#### [What to produce]
Below is a listing. Set down exactly the lines from the one containing "Task: Open the yellow user profile icon" through the one containing "Open Windows Update", both ends included, and leave out the rest.

#### [Materials provided]
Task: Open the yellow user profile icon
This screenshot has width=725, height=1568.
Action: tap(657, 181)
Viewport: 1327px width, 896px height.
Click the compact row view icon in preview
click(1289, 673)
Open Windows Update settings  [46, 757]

...

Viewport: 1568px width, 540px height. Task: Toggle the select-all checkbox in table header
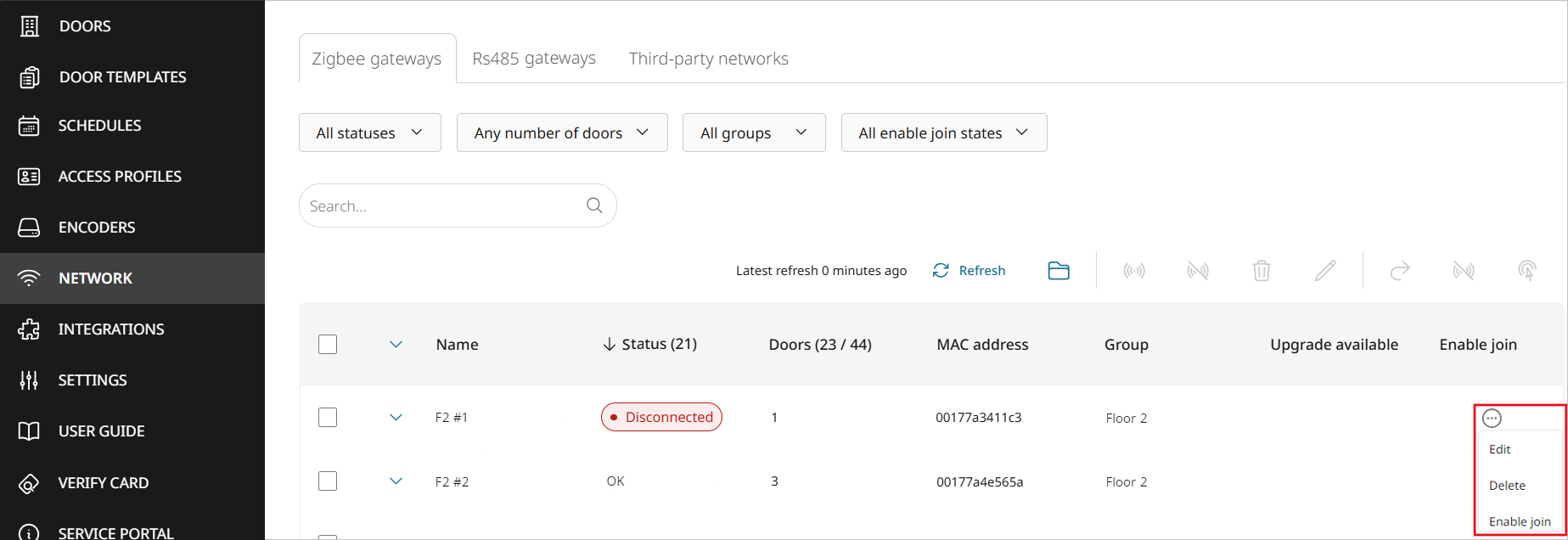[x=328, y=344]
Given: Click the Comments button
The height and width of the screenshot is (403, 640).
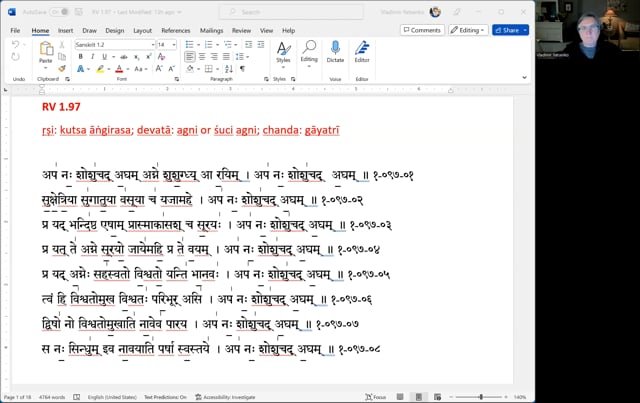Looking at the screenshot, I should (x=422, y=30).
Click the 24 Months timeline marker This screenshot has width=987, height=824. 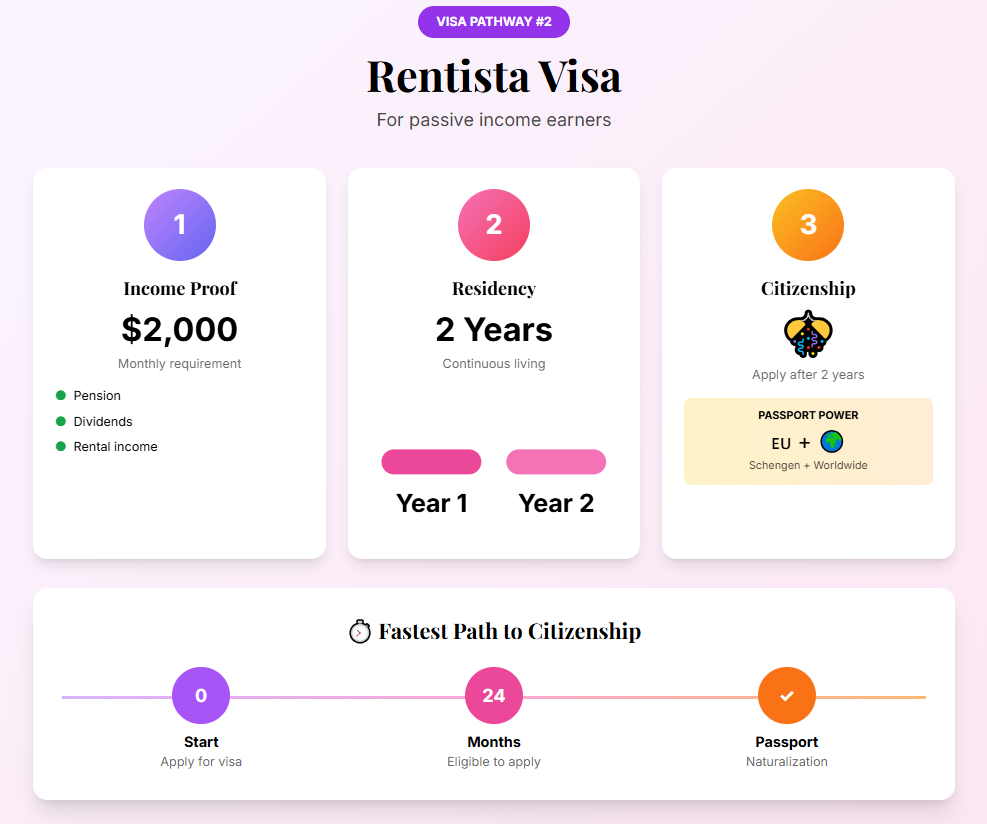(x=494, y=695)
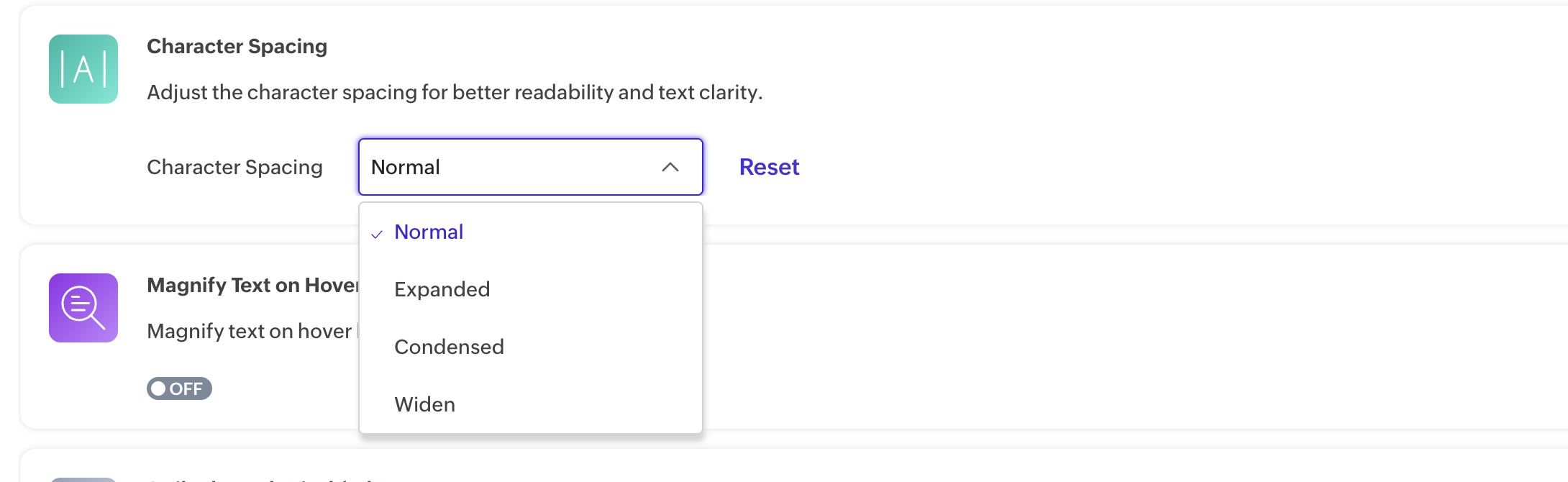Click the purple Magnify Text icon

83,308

#### [Written response]
Task: Open the yellow user profile icon
This screenshot has width=725, height=1568.
Action: tap(657, 181)
Viewport: 1327px width, 896px height.
Click the compact row view icon in preview
click(1289, 673)
Open Windows Update settings  [46, 757]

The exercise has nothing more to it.